WHAT IS BEING ASKED:
How many lines in the records below contain the string "Given"? Reply with the number alone.

INFORMATION SHOWN:
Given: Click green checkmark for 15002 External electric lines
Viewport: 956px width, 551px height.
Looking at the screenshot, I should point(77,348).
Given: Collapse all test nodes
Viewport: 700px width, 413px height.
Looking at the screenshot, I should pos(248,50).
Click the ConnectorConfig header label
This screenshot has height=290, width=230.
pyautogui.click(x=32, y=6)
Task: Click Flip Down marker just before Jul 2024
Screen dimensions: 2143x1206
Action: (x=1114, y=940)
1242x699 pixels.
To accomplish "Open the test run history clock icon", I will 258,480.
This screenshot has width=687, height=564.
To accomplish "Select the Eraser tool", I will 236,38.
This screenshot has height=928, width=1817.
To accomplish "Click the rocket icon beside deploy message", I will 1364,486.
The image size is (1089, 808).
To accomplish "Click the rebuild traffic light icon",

FULL ANSWER:
2